I remember that I knew them but I don't remember anything about them or what they looked like. I just remember that they existed. They befriended me during a transient career stop. We'd get a few beers now and then and bullshit about boring stuff, like the pictures in their cubicles or "We carry an intermediate amount of liability car insurance", etc.. Still, they didn't call me an idiot within the first few sessions so it was a major social integration for me.

However, after about the third or forth time we did something together I realized how boring they were. Their boringness came from their intense drive to endeavor in all that was easy, non-threatening and acceptable. Thinking was a challenge and they would constantly employ a similar panel of boring white middle-class friends to make decisions for them. Any hint of deviance from the center of the road was met with resistance. They sought, found, and reveled in Freedom from Choice.

They were huge Jimmy Buffet fans, drank exclusively Miller Lite, drove a sensible beige car, and dressed like they fell out of a Dockers commercial. They didn't like things even the slightest bit spicy, food choices were predominantly beige. They were in the wake of the Joneses, floating helplessly in the slipstream of obsolescence just behind the cutting edge of societal evolution.

They were the embodyment of Peoria, IL, the statistical center, a telemarker's dream. They took umbrage to any suggestion of variance from simple thoughts and simple solutions. Hence, their politics were slightly to the right of center, they liked George W. Bush, but not for his ideas, rather for his simple, doofus approach. They nuzzled into the thin bosom of his non-challenging, comfy dullness that failed to challenge.

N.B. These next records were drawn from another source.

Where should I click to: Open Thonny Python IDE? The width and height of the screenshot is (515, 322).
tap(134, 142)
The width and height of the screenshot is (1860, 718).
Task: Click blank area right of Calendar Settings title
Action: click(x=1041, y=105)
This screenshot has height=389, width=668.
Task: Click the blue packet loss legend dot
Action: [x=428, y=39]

Joel! His name was Joel. A very median name.

They consistently picked the middle. Their tortured existence led them to buy mid-grade gasoline and they never ordered the small or large size. They had no opinions, and all potential decisions had to be first validated by a consensus of ordinarians, like, "Do you guys like Icehouse?" or "Should we buy the Nora Jones CD?". Middle. The only thing unusual about them was their extreme tendency to stick to the norm with amazing precision.

It became annoying. I'm exactly the opposite, out of the box, the anti-norm. It was only a few weeks of endless plays of Dave Matthews over cheese-sauce-covered nachos and Miller Lite that our oil-and-water friendship started to erode. I questioned why they felt "Blew out a flip-flop, stepped on a pop top" was the best lyric ever penned. They started to criticize my wild tendencies, my use of rational thought, my decision to not accept the status quo, my atypical career choice and nails-on-the-chalkboard lifestyle.

It ended when I gave them the finger, appropriately, the middle one.